## Problem description
From the entries that follow, list every line in which the string "size" appears.
Data excerpts Start Marker
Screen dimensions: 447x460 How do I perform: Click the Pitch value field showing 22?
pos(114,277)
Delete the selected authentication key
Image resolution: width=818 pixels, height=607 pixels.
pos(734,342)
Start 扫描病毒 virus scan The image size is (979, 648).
Data excerpts End Marker
Data excerpts Start Marker
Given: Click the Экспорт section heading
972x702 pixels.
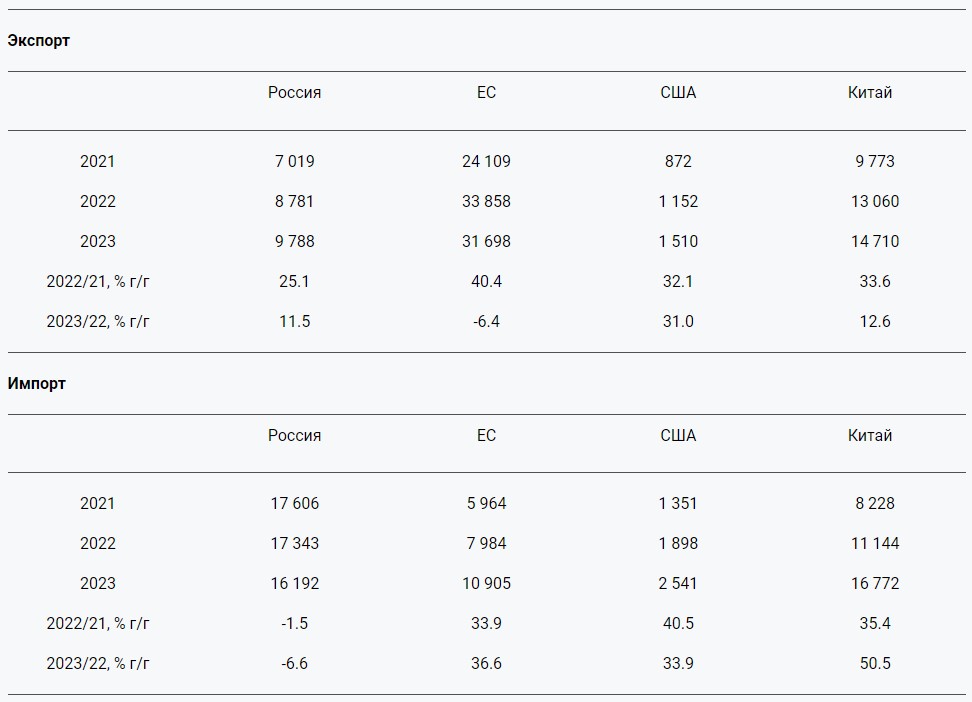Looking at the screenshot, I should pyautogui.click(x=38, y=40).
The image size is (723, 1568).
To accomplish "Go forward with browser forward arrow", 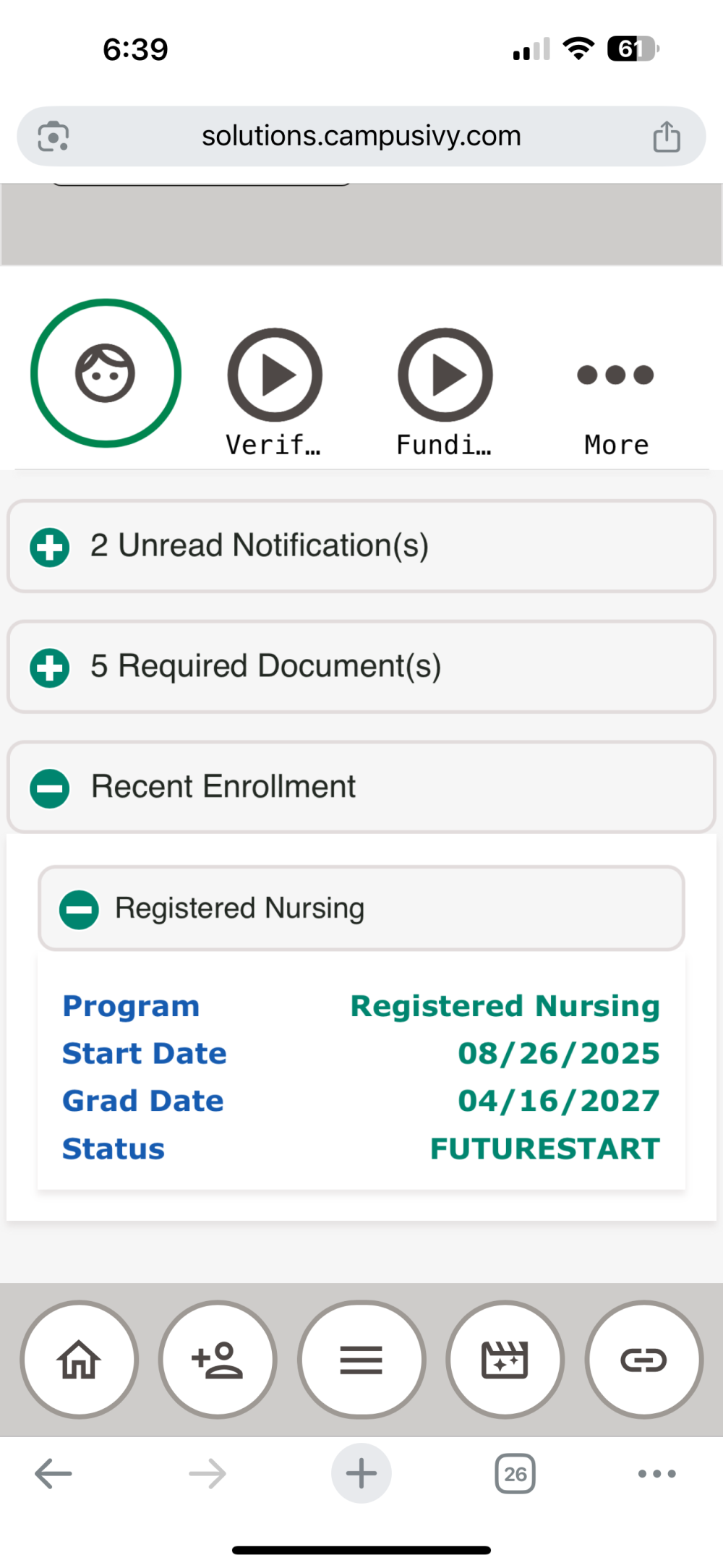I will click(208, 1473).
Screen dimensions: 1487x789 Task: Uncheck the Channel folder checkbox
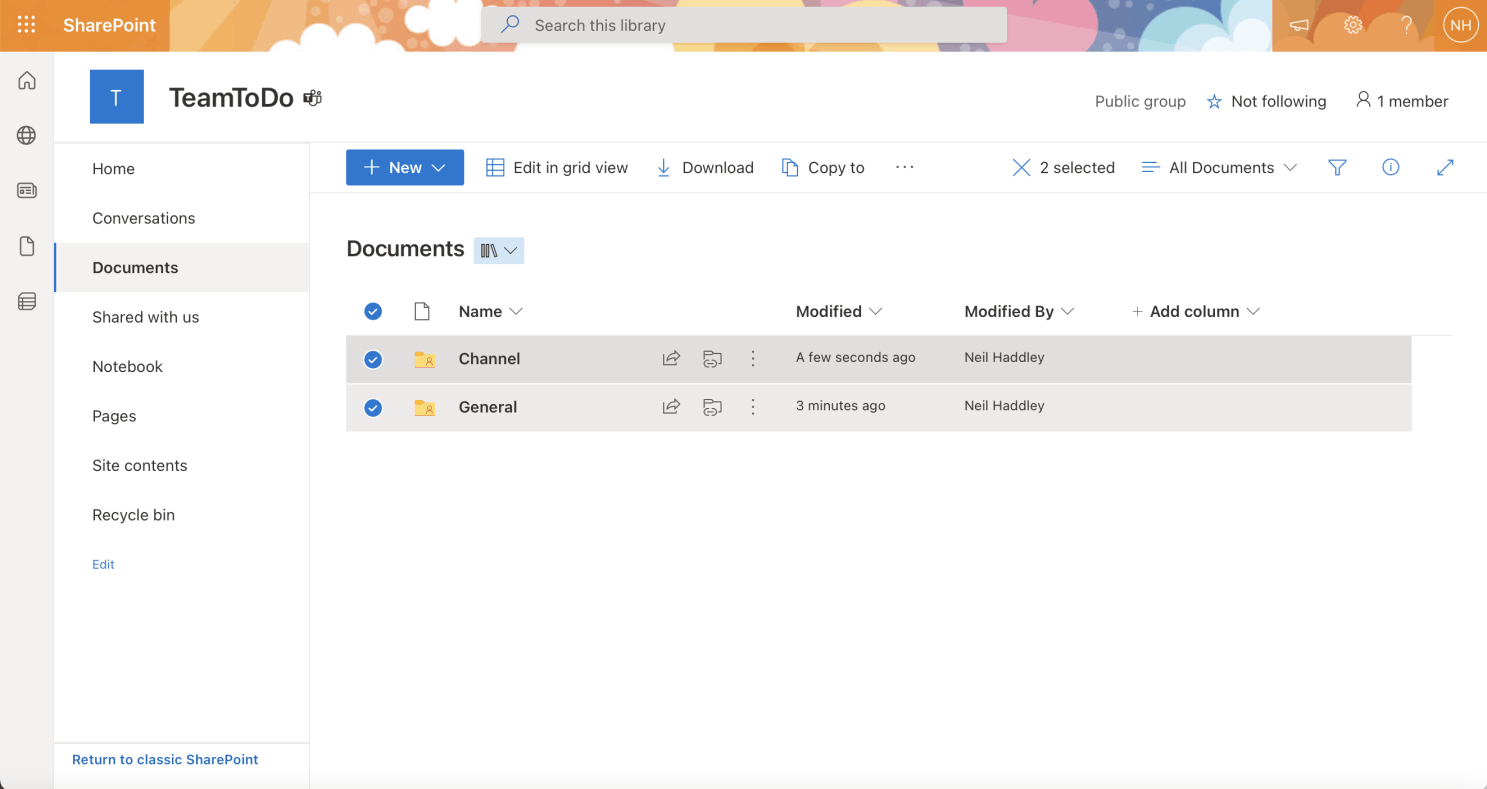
Data excerpts End Marker
## Answer
Start 扫描病毒 virus scan The image size is (979, 648).
The image size is (723, 1568).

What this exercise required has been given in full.